We have already achieved great things but believe we have only just scratched the surface and look forward in excitement to what our Network can achieve further in the years ahead!

I am also a trustee of Bourne Free (Bournemouth Pride), AFC Bournemouth’s Community Trust and founded AFC Bournemouth’s LGBT+ supporter group ‘Proud Cherries’. So as you can probably guess, I am a big Cherries fan and have a particular interest in promoting equality within all sports and especially football. When all of the above doesn’t quite fill up all of my spare time, me and my partner have a gorgeous 1 year old son who takes care of the rest.
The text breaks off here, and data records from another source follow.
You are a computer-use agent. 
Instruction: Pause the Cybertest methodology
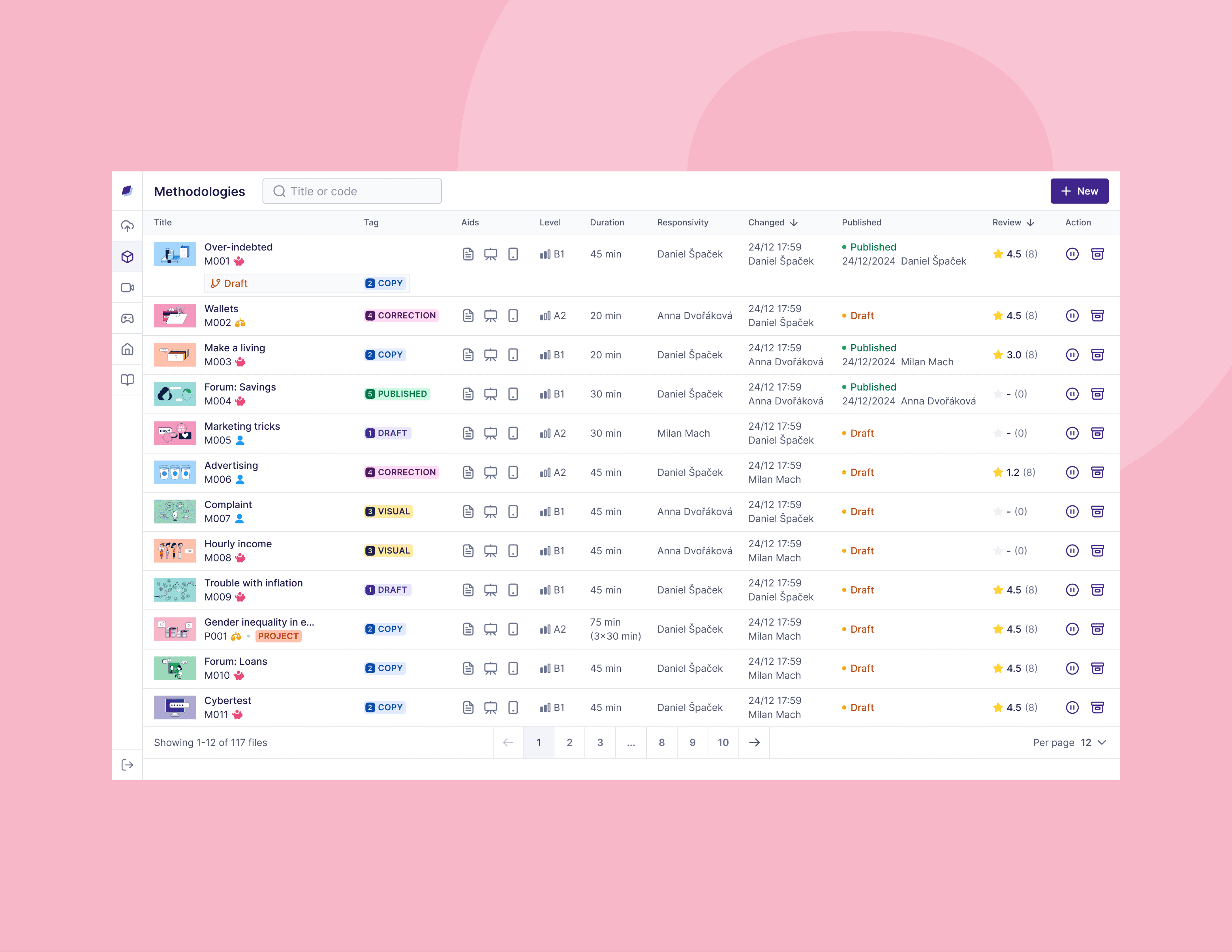(x=1072, y=707)
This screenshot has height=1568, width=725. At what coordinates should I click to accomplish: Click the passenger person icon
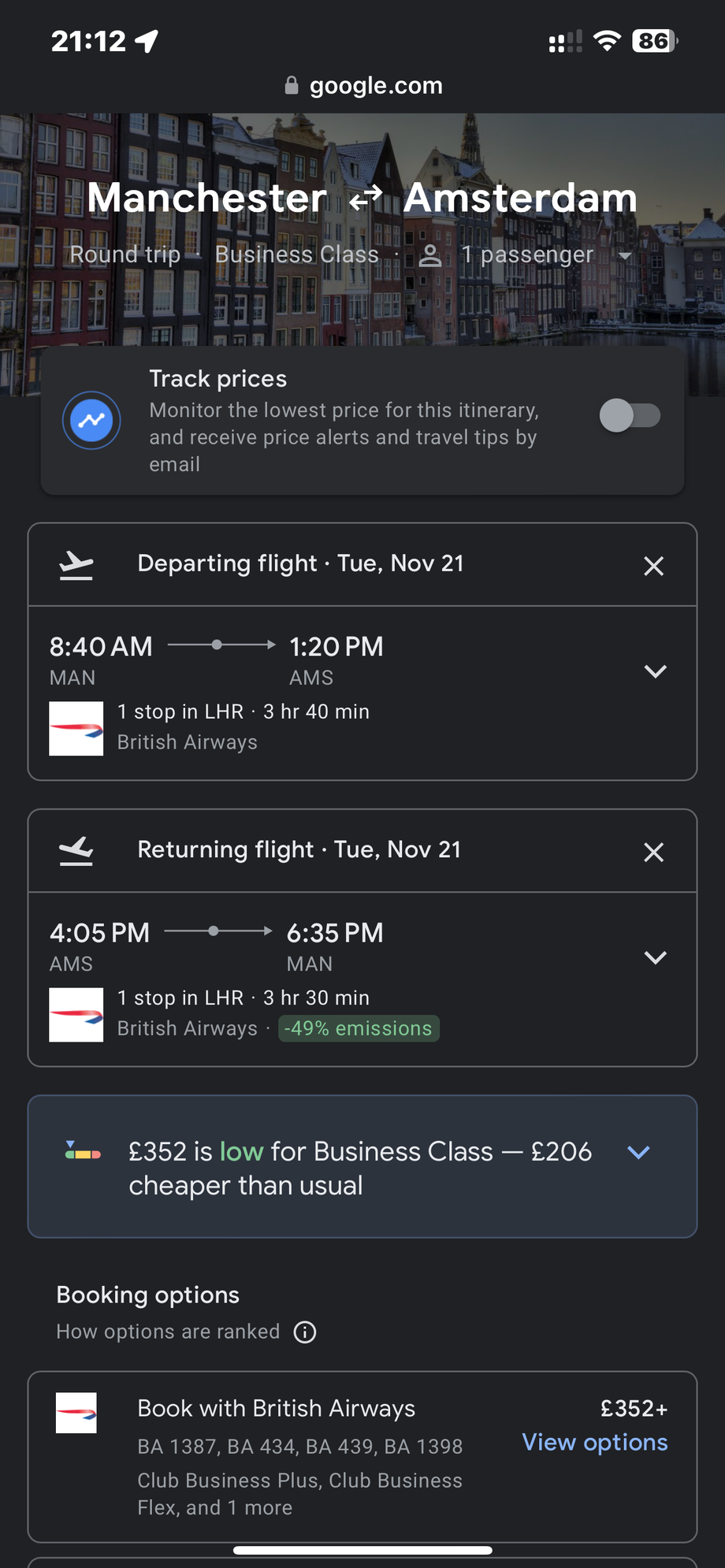click(x=429, y=255)
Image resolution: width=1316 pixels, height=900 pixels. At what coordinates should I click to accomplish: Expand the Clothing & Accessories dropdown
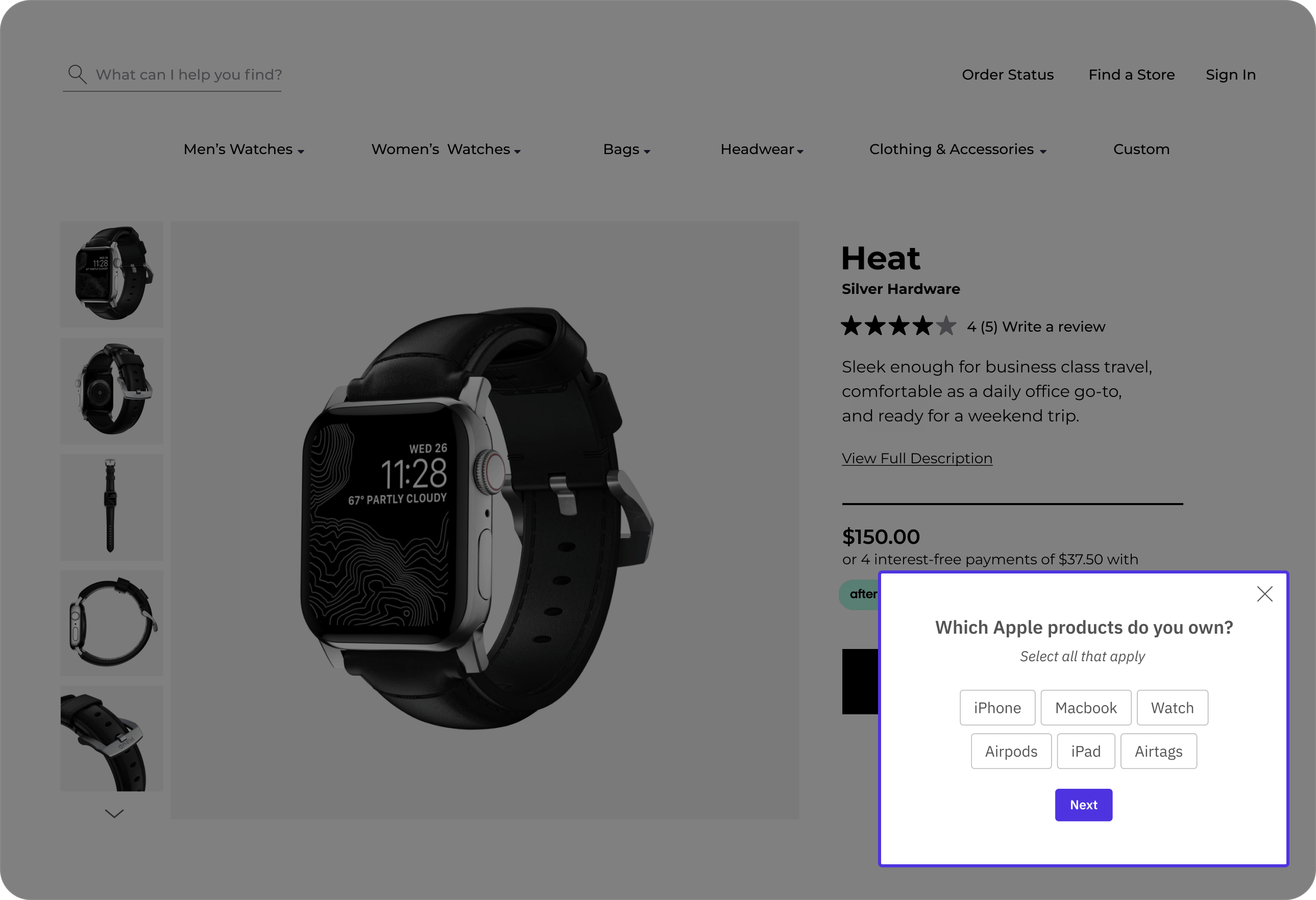(x=958, y=149)
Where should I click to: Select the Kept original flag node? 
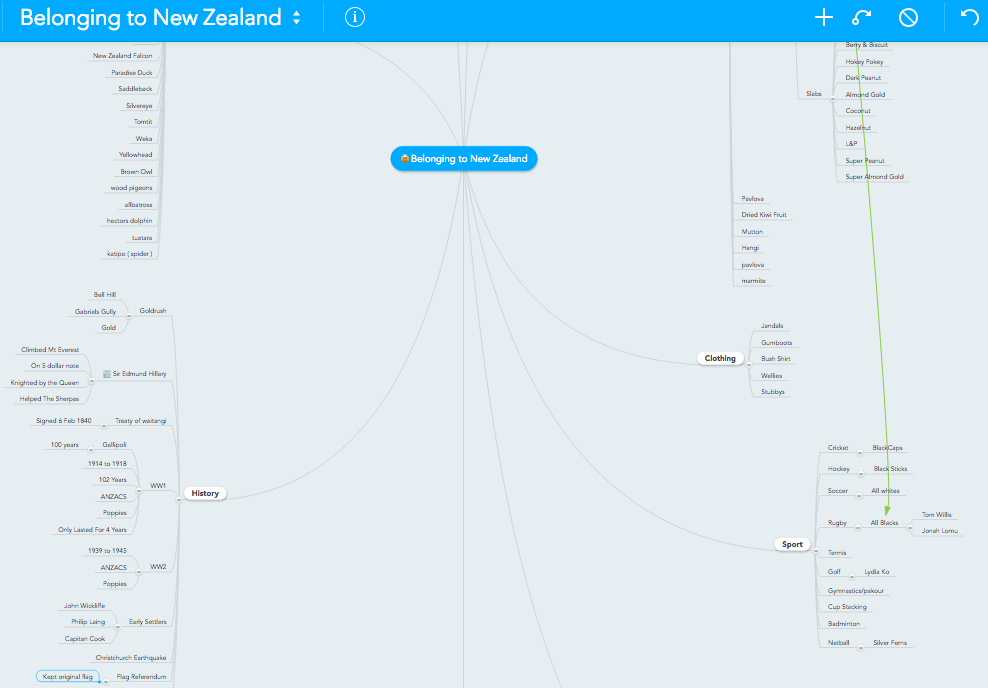pos(68,677)
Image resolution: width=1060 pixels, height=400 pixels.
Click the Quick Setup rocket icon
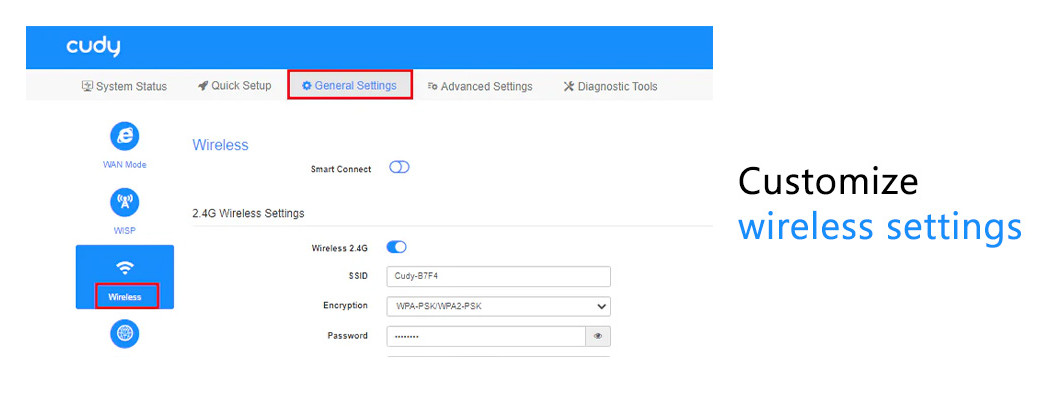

Bruno Sousa — former trustee:

Bruno, a nurse working at Royal Bournemouth Hospital has major interest in and experience concerning development of the NHS as a more LGBT inclusive organisation. He was the lead for the Royal Bournemouth Hospital Staff Group.  He is Proud to be a BAME LGBT community member and as such he contributes his valuable insights on NHS context BAME LGBT workplace and service provision.  Bruno through the Network has also provided major support to our LGBT community, the NHS, and Public Health Dorset via a ‘talking heads’ video on the particular needs of sections of our Community regarding Covid 19 impacts.

Mattie Viner — former trustee and Co-Chair: 

As a member of the LGBTQ+ communities, I feel that sticking up for them is extremely important. I have a range of voluntary roles that I am part of in my local area of Worcestershire. I am an avid reader and love writing. I support Northampton Town Football Club and support Northampton Saints Rugby Club. I do also love my Sci-Fi especially Star Wars.